Task statement - Retype the data below without altering anything.

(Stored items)
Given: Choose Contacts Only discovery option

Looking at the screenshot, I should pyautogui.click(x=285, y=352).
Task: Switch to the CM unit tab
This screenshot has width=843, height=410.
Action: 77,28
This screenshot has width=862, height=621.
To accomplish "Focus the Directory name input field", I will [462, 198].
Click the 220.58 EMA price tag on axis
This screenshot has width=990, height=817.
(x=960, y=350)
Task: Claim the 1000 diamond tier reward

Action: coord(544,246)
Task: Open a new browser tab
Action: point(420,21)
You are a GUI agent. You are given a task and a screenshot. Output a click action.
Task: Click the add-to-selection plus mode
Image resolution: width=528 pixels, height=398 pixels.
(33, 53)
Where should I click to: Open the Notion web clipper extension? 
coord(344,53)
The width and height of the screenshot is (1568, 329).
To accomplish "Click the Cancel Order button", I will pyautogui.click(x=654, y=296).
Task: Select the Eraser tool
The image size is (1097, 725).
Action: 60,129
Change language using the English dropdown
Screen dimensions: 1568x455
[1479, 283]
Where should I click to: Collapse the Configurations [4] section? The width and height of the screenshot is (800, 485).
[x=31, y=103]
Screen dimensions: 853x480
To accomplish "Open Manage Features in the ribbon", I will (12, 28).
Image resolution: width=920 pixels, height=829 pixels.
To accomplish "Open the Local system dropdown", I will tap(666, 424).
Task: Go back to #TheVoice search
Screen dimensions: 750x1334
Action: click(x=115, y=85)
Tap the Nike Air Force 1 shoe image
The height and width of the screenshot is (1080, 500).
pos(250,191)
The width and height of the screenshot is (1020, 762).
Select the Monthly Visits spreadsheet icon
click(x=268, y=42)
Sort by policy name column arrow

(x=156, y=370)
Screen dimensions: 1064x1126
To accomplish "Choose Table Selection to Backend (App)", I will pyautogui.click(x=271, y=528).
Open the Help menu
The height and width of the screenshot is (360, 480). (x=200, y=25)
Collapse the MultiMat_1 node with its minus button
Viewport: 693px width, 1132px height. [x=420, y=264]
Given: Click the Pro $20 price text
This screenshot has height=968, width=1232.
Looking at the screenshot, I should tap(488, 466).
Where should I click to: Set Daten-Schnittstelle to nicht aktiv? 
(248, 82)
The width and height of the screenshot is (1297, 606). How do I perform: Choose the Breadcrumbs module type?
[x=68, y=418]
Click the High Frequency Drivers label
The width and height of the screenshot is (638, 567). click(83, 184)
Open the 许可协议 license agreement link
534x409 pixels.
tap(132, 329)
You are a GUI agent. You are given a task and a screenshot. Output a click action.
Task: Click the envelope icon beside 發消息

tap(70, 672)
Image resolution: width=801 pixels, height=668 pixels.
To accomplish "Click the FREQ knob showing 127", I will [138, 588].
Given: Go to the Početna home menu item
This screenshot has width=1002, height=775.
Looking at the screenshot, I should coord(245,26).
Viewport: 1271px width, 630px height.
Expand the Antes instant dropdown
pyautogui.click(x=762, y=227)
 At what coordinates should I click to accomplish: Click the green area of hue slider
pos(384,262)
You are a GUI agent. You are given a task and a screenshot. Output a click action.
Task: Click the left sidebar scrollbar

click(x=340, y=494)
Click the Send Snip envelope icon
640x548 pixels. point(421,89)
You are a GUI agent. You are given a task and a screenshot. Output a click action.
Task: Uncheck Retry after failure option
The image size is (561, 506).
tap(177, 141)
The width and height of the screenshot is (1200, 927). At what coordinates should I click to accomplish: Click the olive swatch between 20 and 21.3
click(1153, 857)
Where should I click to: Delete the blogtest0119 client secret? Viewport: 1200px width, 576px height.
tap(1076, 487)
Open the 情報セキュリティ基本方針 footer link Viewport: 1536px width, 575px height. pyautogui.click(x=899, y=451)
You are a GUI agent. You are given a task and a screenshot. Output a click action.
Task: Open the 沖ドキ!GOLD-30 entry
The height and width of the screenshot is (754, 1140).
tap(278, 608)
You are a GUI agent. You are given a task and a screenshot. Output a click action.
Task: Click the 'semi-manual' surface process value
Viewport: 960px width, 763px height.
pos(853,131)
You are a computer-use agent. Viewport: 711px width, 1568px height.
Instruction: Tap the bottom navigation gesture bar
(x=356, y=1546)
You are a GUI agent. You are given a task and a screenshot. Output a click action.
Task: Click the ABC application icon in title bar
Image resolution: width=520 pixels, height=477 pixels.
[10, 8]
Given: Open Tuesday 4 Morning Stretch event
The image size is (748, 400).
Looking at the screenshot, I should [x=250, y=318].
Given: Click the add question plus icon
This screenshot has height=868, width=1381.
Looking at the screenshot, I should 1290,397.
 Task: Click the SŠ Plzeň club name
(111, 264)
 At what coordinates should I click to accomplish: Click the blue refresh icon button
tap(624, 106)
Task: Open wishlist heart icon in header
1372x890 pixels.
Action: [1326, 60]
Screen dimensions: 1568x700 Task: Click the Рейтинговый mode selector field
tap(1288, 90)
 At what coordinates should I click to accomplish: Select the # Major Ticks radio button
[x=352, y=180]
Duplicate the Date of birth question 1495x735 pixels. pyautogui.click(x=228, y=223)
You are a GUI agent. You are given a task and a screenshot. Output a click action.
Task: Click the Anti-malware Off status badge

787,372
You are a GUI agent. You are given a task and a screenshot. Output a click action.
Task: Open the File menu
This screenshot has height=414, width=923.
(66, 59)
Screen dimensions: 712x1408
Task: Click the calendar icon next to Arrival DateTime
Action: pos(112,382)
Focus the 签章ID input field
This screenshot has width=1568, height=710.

Solution to this problem -
Given: Choose Contacts Only discovery option

Looking at the screenshot, I should pyautogui.click(x=285, y=352).
Task: Switch to the CM unit tab
This screenshot has width=843, height=410.
Action: 77,28
This screenshot has width=862, height=621.
To accomplish "Focus the Directory name input field", I will [462, 198].
Click the 220.58 EMA price tag on axis
This screenshot has width=990, height=817.
(x=960, y=350)
Task: Claim the 1000 diamond tier reward

Action: coord(544,246)
Task: Open a new browser tab
Action: point(420,21)
You are a GUI agent. You are given a task and a screenshot. Output a click action.
Task: Click the add-to-selection plus mode
Image resolution: width=528 pixels, height=398 pixels.
(33, 53)
Where should I click to: Open the Notion web clipper extension? 
coord(344,53)
The width and height of the screenshot is (1568, 329).
To accomplish "Click the Cancel Order button", I will pyautogui.click(x=654, y=296).
Task: Select the Eraser tool
The image size is (1097, 725).
Action: 60,129
Change language using the English dropdown
Screen dimensions: 1568x455
[1479, 283]
Where should I click to: Collapse the Configurations [4] section? The width and height of the screenshot is (800, 485).
[x=31, y=103]
Screen dimensions: 853x480
To accomplish "Open Manage Features in the ribbon", I will (12, 28).
Image resolution: width=920 pixels, height=829 pixels.
To accomplish "Open the Local system dropdown", I will tap(666, 424).
Task: Go back to #TheVoice search
Screen dimensions: 750x1334
Action: click(x=115, y=85)
Tap the Nike Air Force 1 shoe image
The height and width of the screenshot is (1080, 500).
pos(250,191)
The width and height of the screenshot is (1020, 762).
Select the Monthly Visits spreadsheet icon
click(x=268, y=42)
Sort by policy name column arrow

(x=156, y=370)
Screen dimensions: 1064x1126
To accomplish "Choose Table Selection to Backend (App)", I will pyautogui.click(x=271, y=528).
Open the Help menu
The height and width of the screenshot is (360, 480). (x=200, y=25)
Collapse the MultiMat_1 node with its minus button
Viewport: 693px width, 1132px height. [x=420, y=264]
Given: Click the Pro $20 price text
This screenshot has height=968, width=1232.
Looking at the screenshot, I should tap(488, 466).
Where should I click to: Set Daten-Schnittstelle to nicht aktiv? 
(248, 82)
The width and height of the screenshot is (1297, 606). How do I perform: Choose the Breadcrumbs module type?
[x=68, y=418]
Click the High Frequency Drivers label
The width and height of the screenshot is (638, 567). click(83, 184)
Open the 许可协议 license agreement link
534x409 pixels.
tap(132, 329)
You are a GUI agent. You are given a task and a screenshot. Output a click action.
Task: Click the envelope icon beside 發消息

tap(70, 672)
Image resolution: width=801 pixels, height=668 pixels.
To accomplish "Click the FREQ knob showing 127", I will [138, 588].
Given: Go to the Početna home menu item
This screenshot has width=1002, height=775.
Looking at the screenshot, I should coord(245,26).
Viewport: 1271px width, 630px height.
Expand the Antes instant dropdown
pyautogui.click(x=762, y=227)
 At what coordinates should I click to accomplish: Click the green area of hue slider
pos(384,262)
You are a GUI agent. You are given a task and a screenshot. Output a click action.
Task: Click the left sidebar scrollbar

click(x=340, y=494)
Click the Send Snip envelope icon
640x548 pixels. point(421,89)
You are a GUI agent. You are given a task and a screenshot. Output a click action.
Task: Uncheck Retry after failure option
The image size is (561, 506).
tap(177, 141)
The width and height of the screenshot is (1200, 927). At what coordinates should I click to accomplish: Click the olive swatch between 20 and 21.3
click(1153, 857)
Where should I click to: Delete the blogtest0119 client secret? Viewport: 1200px width, 576px height.
tap(1076, 487)
Open the 情報セキュリティ基本方針 footer link Viewport: 1536px width, 575px height. pyautogui.click(x=899, y=451)
You are a GUI agent. You are given a task and a screenshot. Output a click action.
Task: Open the 沖ドキ!GOLD-30 entry
The height and width of the screenshot is (754, 1140).
tap(278, 608)
You are a GUI agent. You are given a task and a screenshot. Output a click action.
Task: Click the 'semi-manual' surface process value
Viewport: 960px width, 763px height.
pos(853,131)
You are a computer-use agent. Viewport: 711px width, 1568px height.
Instruction: Tap the bottom navigation gesture bar
(x=356, y=1546)
You are a GUI agent. You are given a task and a screenshot. Output a click action.
Task: Click the ABC application icon in title bar
Image resolution: width=520 pixels, height=477 pixels.
[10, 8]
Given: Open Tuesday 4 Morning Stretch event
The image size is (748, 400).
Looking at the screenshot, I should [x=250, y=318].
Given: Click the add question plus icon
This screenshot has height=868, width=1381.
Looking at the screenshot, I should 1290,397.
 Task: Click the SŠ Plzeň club name
(111, 264)
 At what coordinates should I click to accomplish: Click the blue refresh icon button
tap(624, 106)
Task: Open wishlist heart icon in header
1372x890 pixels.
Action: [1326, 60]
Screen dimensions: 1568x700 Task: Click the Рейтинговый mode selector field
tap(1288, 90)
 At what coordinates should I click to accomplish: Select the # Major Ticks radio button
[x=352, y=180]
Duplicate the Date of birth question 1495x735 pixels. pyautogui.click(x=228, y=223)
You are a GUI agent. You are given a task and a screenshot. Output a click action.
Task: Click the Anti-malware Off status badge

787,372
You are a GUI agent. You are given a task and a screenshot. Output a click action.
Task: Open the File menu
This screenshot has height=414, width=923.
(66, 59)
Screen dimensions: 712x1408
Task: Click the calendar icon next to Arrival DateTime
Action: pos(112,382)
Focus the 签章ID input field
This screenshot has width=1568, height=710.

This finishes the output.